Why do vintage pens have such appeal? Part of it, at least, is the appeal of a superseded technology. This applies to other things too such as cigarette lighters, open razors, pen knives and so on. Size and affordability play a major part. Perhaps we might like to collect printing presses, another former technology, but where would we store such large items? We might like to collect vintage cars and motorcycles (I know I would) but the same restriction applies, together with the high cost. It would be nice to have a collection of every Alvis ever made but unless the money supply is endless and there’s a temperature and humidity-controlled museum to keep them in, such an ambition must remain in the realm of day-dreams. Over time, with an acceptable outlay, it is possible to accumulate every Wyvern ever made.
As well as being (often) beautiful and accessible, old pens have historical significance. Not every collector will care but pens have been used by ordinary people during major events. Fountain pens will have been the means of communication during the exodus of many British people to Canada, Australia, New Zealand and the USA during the twenties and thirties. Letters were anxiously awaited at home and abroad. During the two great wars of the twentieth century fountain pens helped to keep families in touch with servicemen in theatres of war. What could be more important to anxious and fearful relatives?
If you buy, say, a silver cigarette case you are unlikely to be able to use it for its original purpose unless you are one of the stubborn band of remaining smokers. Regardless of who you are, you can use your restored Swan Leverless every day. It’s just as practical as it always was.
Old pens have magic. So many associations attach to them about their manufacture, their ownership and their use.

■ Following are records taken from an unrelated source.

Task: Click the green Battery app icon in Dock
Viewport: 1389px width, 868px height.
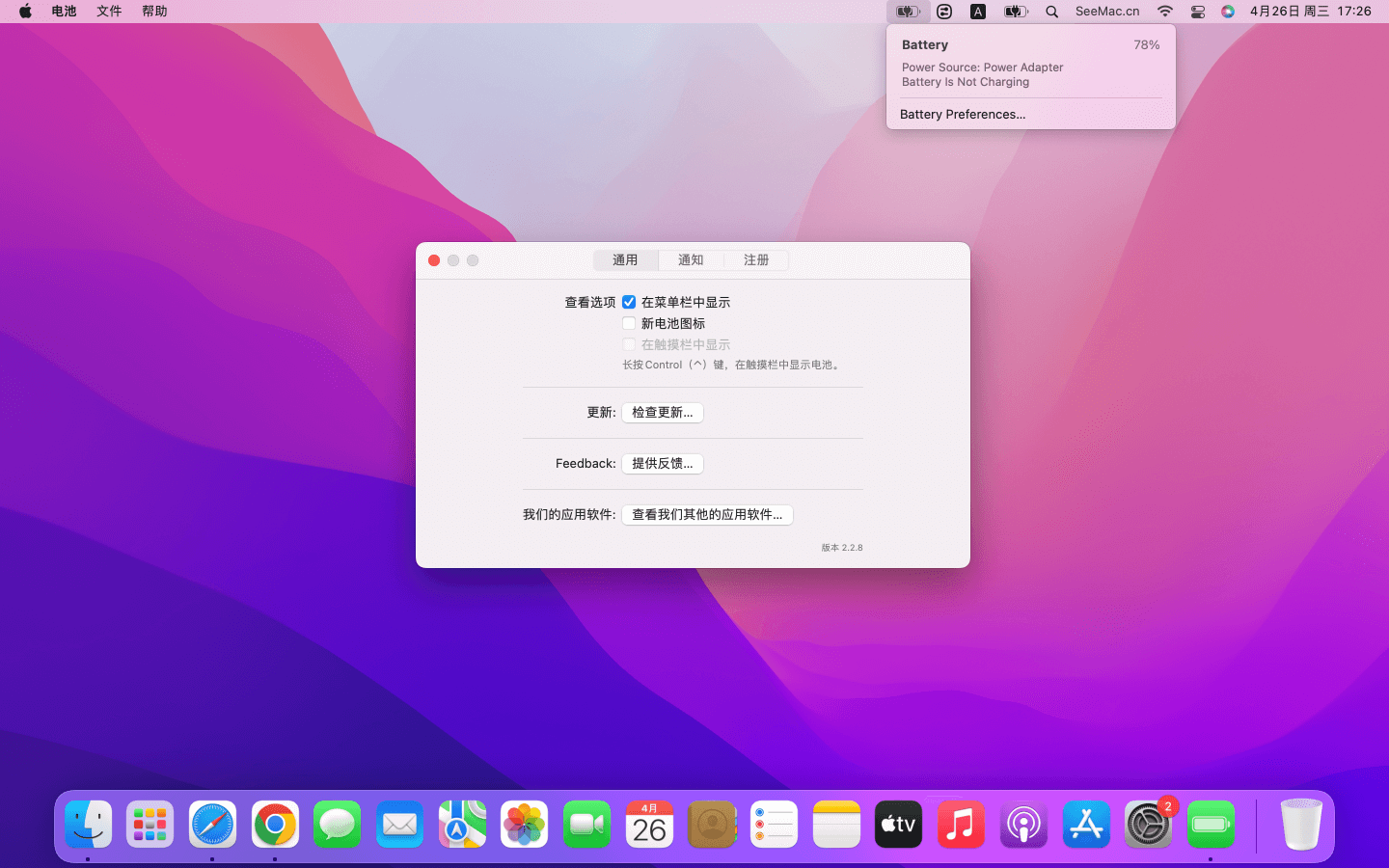Action: 1211,825
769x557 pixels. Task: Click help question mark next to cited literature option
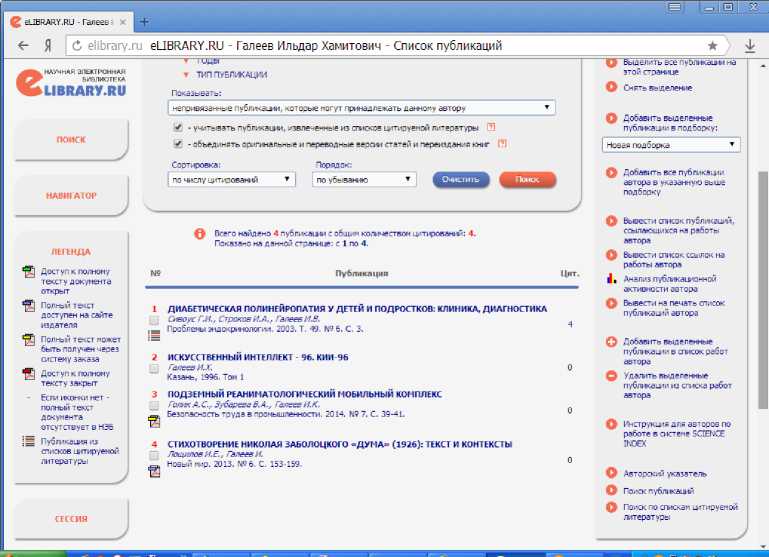(490, 127)
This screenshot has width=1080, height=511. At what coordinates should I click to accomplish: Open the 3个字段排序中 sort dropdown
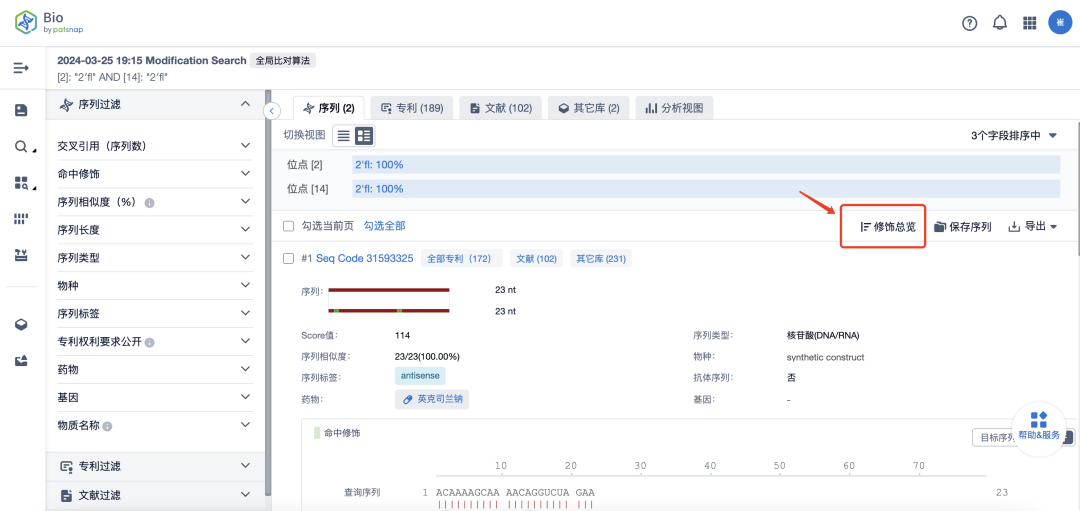pyautogui.click(x=1014, y=135)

What about modern pens? Are they collected in the same way? Perhaps they are but for different reasons. People will undoubtedly accumulate the Lamys and Pilots, but mostly for use. Tell me if you think this is wrong. Limited editions are another matter. They are generally quite a lot more expensive though they don’t write any better than their everyday counterparts. Of course few are ever inked; they are collector’s items pure and simple. They don’t increase in value. When a collector feels the pinch and offers some of his limited edition pens for sale he has to take a cut to move them on. Fountain pen people believe themselves to be intelligent. The existence and success of the limited editions with their spurious attachments to famous people, suggests that it is not always the case.